In a revival of the vigilante-justice genre, a grief-stricken dad wreaks vengeance in 'Death Sentence.'

August 31, 2007|Jan Stuart | Newsday

In "Death Sentence," Kevin Bacon descends to the throne left vacant by the late Charles Bronson, that of a law-abiding worker bee turned one-man killing machine bent on avenging his family.

Based on Brian Garfield's novel of the same name (itself a sequel to the book that began it all, "Death Wish"), this latest exercise in do-it-yourself justice-mongering features Bacon as Nick Hume, a risk-assessment company vice president whose No. 1 son is wantonly slaughtered in a gas station holdup.

When it becomes clear that his killer will walk away with a three-year sentence, at most, Hume refuses to testify and goes after the guy himself, inciting a gang war that targets his wife (Kelly Preston) and surviving son (Jordan Garrett). The chief detective who investigated his son's murder (Aisha Tyler) is on to Hume, but is spectacularly inefficient in nipping his self-styled vigilantism in the bud.

This allows for some giddily absurd face-offs between Bacon's pin-striped dad and the grunge-clad gang in a parking garage, at home and in a loft space that begs to be a runway setting for Fashion Week. When he is not tangoing with the venomous killers or the pouting detective, Hume is psyching out a hulking body repair shop goon named Bones Darley (John Goodman). Goodman is given an added measure of grotesquerie by being shot from below, one of several arty design choices employed by director James Wan, who favors grainy high-contrast photography and chilly backlighting.

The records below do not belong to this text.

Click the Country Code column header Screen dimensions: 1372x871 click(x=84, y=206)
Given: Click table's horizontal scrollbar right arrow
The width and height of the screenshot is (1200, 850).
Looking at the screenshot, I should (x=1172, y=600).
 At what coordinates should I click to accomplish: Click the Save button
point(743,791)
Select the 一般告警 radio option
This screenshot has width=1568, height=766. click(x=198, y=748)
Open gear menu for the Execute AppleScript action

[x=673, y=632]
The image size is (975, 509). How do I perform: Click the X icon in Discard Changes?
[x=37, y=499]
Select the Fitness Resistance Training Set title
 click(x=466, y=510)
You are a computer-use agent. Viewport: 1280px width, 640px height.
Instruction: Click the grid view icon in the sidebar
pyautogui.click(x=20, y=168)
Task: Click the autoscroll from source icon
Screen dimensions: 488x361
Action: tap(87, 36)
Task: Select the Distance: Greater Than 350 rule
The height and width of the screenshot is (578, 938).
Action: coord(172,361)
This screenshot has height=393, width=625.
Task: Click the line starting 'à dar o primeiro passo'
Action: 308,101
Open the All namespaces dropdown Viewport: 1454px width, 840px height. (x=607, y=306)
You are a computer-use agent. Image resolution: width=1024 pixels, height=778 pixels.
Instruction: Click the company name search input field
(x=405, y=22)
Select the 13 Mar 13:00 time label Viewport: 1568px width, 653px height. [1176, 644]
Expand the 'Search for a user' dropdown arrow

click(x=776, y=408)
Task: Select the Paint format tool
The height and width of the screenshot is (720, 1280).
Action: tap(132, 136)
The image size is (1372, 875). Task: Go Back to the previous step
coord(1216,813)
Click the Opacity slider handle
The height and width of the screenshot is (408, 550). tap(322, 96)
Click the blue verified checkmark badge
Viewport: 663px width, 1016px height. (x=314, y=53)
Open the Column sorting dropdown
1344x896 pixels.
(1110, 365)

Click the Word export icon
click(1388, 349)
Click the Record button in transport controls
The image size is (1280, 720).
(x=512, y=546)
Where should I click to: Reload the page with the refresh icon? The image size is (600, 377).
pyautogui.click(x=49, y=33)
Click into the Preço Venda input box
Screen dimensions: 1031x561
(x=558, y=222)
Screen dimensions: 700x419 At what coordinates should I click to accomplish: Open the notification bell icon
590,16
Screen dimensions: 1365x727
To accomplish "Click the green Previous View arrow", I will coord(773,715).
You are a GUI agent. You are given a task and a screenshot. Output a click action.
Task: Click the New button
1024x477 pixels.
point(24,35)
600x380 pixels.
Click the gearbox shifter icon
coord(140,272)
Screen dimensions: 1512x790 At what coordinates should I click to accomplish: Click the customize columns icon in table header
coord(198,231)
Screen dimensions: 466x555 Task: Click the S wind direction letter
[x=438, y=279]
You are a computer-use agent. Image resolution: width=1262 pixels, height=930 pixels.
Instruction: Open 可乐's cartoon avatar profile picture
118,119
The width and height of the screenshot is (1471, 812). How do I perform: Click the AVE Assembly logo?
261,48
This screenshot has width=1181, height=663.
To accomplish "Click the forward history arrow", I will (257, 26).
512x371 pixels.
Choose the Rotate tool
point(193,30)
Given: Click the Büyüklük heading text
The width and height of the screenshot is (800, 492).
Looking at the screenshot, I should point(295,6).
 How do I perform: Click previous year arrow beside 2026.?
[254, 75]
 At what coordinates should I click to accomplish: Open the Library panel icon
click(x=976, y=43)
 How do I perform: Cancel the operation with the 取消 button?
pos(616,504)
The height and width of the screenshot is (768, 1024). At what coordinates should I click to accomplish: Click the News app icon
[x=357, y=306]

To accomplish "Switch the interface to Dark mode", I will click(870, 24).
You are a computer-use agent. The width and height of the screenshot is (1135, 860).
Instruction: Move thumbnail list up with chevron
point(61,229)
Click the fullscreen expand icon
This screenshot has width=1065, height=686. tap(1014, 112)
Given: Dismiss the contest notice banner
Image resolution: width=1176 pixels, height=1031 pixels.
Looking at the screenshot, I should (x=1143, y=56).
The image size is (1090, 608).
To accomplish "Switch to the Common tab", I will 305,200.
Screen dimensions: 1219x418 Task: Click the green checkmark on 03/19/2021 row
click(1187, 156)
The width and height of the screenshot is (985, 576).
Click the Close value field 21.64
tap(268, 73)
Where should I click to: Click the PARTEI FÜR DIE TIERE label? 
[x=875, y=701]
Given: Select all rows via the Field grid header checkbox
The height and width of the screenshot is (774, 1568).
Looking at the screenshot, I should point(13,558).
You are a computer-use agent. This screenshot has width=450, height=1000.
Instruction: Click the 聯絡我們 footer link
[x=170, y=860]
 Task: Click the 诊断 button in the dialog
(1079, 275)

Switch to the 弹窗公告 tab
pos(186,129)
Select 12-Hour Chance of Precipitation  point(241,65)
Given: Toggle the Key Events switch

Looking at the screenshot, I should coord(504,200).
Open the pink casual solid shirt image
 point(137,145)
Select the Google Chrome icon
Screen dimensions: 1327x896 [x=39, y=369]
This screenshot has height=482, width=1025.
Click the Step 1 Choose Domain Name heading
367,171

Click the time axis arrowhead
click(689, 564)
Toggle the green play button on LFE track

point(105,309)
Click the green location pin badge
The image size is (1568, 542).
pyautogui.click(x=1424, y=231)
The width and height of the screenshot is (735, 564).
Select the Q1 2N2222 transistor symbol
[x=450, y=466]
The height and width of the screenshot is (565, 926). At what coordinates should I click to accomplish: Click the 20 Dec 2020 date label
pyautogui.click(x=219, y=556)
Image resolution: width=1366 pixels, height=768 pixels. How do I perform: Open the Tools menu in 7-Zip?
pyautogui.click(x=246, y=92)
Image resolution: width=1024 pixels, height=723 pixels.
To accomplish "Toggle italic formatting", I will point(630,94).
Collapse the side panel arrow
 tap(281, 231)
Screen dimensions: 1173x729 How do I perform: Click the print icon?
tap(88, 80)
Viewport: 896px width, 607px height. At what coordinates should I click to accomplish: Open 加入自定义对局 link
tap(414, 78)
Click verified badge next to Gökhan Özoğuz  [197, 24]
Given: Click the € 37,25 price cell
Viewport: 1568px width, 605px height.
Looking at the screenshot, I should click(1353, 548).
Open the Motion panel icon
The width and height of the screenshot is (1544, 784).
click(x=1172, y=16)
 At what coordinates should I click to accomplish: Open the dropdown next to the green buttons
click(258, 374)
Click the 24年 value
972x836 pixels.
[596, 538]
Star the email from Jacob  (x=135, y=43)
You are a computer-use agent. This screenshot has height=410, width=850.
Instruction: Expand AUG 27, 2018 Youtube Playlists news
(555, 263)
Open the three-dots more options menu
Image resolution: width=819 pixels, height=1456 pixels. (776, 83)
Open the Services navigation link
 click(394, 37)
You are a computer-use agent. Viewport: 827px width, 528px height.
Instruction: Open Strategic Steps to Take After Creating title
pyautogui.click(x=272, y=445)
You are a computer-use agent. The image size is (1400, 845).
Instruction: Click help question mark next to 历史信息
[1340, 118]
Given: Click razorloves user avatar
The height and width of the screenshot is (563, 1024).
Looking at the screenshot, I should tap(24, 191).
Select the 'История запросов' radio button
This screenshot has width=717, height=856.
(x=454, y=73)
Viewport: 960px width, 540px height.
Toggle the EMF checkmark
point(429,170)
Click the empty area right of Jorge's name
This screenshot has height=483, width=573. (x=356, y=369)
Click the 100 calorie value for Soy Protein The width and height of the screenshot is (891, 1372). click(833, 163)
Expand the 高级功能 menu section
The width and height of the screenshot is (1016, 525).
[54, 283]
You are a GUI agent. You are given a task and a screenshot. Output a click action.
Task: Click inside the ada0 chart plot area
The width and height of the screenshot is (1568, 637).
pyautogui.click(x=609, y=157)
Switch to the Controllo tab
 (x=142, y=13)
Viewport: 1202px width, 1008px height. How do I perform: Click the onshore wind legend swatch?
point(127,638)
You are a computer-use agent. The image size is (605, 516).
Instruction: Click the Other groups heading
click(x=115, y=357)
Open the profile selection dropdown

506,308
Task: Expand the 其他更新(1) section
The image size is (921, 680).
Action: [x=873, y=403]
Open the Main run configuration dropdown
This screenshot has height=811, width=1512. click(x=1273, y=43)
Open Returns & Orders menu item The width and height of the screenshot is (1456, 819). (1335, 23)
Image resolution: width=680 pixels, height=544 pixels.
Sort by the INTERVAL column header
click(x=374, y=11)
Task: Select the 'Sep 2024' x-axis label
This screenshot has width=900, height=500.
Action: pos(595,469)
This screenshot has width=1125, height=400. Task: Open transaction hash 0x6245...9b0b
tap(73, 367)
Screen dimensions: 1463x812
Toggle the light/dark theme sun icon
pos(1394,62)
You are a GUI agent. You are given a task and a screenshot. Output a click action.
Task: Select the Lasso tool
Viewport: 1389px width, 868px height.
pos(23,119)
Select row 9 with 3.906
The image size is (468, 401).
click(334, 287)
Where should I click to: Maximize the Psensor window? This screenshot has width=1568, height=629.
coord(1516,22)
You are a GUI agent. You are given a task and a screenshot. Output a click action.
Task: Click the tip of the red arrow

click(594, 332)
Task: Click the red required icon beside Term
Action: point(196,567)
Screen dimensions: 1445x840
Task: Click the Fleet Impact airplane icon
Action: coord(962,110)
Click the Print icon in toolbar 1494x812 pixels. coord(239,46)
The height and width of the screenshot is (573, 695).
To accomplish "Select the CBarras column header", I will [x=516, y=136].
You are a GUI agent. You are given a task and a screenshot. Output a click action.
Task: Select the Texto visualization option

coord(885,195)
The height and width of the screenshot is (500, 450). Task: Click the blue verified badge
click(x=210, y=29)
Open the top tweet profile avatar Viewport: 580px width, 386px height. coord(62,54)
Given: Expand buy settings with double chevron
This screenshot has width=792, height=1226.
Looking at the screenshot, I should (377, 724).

While there is the requisite amount of shorn limbs and splashing blood one might expect from the director of "Saw," Wan should be saluted for putting the coup de grĂ¢ce off-screen.

In the press notes, the director ponders the film's "Shake- spearean" qualities, while a producer loftily compares it to Greek tragedy. One seriously wonders how much time either of them has spent slumming at classical theater: Exactly which Sophocles or Shakespeare dramas do they have in mind? To give credit where it is due, the fetishizing of gun violence, the cynical distrust of the jury system and the prioritizing of one's own family over the welfare of others are hallmarks that American popular culture should rightfully be able to claim for itself.

"Death Sentence." MPAA rating: R for strong bloody brutal violence and pervasive language. Running time: 1 hour, 51 minutes. In general release.